Greene County’s population has decreased by more than 1,200 people despite rising home values, a potential labor shortage, increasing sales tax revenue and business growth, according to U.S. Census Bureau data.
In 2010, the county’s population was estimated to be 49,221. The 2020 census tallied 47,931 people, according to the data, for a 2.6% decline. Overall, the state’s population increased 4.2%.
Greene County Administrator Shaun Groden said the county is looking to see how the numbers breakdown, especially by age group.
“I think we’ve got to see the data where that age group is lost from,” Groden said.
According to 2020 Census data, the county’s population under age 18 decreased by 12.4% from 2010 — a loss of 1,176.

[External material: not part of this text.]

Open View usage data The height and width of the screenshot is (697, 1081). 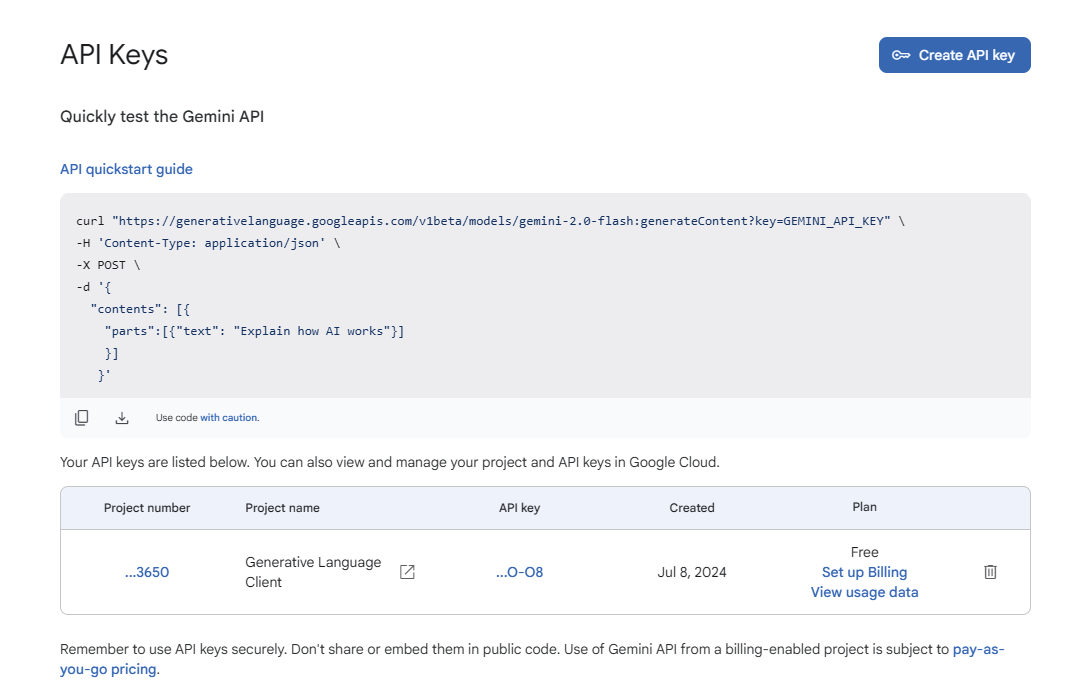coord(864,592)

Groden said the county is also curious about how people owning second homes in Greene impacted the data.
Despite the population decrease, the state Association of Realtors released data showing that from May 2020 to May 2021, home values in Greene County increased by more than 70%. Greene County Economic Development and Planning Director Karl Heck said in July the spike can be attributed to high demand versus a low supply of homes.
In 2020, Greene County sold a record 903 houses, according to the Association of Realtors. Heck said the U.S. Postal Service reported 800 people moved to the area over the course of the last year.
Groden said 30% of the county’s housing stock is made up of second homes.
The county expressed concern about its labor shortage earlier this year.
Greene County Legislature Chairman Patrick Linger, R-New Baltimore, said the county unemployment rate is low at its current figure of around 5%. Greene County Legislator Michael Bulich, R-Catskill, said the county is losing potential employees.
“The real result is we’ve lost youthful population. You said it before 100 times in other types of job opportunities. Our youth are just not here in the numbers like they were 10 years ago,” Bulich said.
Greene County Chamber of Commerce President Jeff Friedman said a number of different factors contribute to the labor issue. Greene is an older county demographically, with a large segment of the population retired or nearing retirement.
Bulich expressed concern about competing with private-sector wages for labor, as raising wages would only cause private companies to raise theirs.
“There’s a severe shortage of labor,” Greene County Chamber of Commerce President Jeff Friedman said. “Many, many employers are actively searching for help and there are numerous jobs available, far more jobs available even the number of people that are on unemployment.”
In the eight-county Capital Region last year, 9,465 applications to form a business were submitted to the Internal Revenue Service — a 3.2% increase over the previous year. Greene and Schenectady counties led the region in growth, with 17.9% and 19.7% increases, respectively, according to the Center for Economic Growth.
The study examined U.S. Census Bureau data that evaluated how many businesses asked the IRS for an Employer Identification Number, a unique number assigned to businesses for tax reporting. The study defines “businesses” as corporations, partnerships, nonprofits and sole proprietorships.
Friedman said the county has seen a large number of businesses start up in the last few years, spanning many types of industries.
“We’ve had lots of new restaurants, some new manufacturing businesses and new art-related and creative economy businesses. It has been a wide array of businesses across numerous industries,” Friedman said. “So it’s been pretty broad and including in tourism — we’re seeing some new hospitality properties.”
Greene County sales tax collection — which is from the sales of goods and services — from January to May 2021 exceeded $15 million — an increase of more than $3 million over the first five months of 2020, according to a report from the Office of the state Comptroller. Greene County’s sales tax rate is 8%, half of which goes to the state and the other half to the county.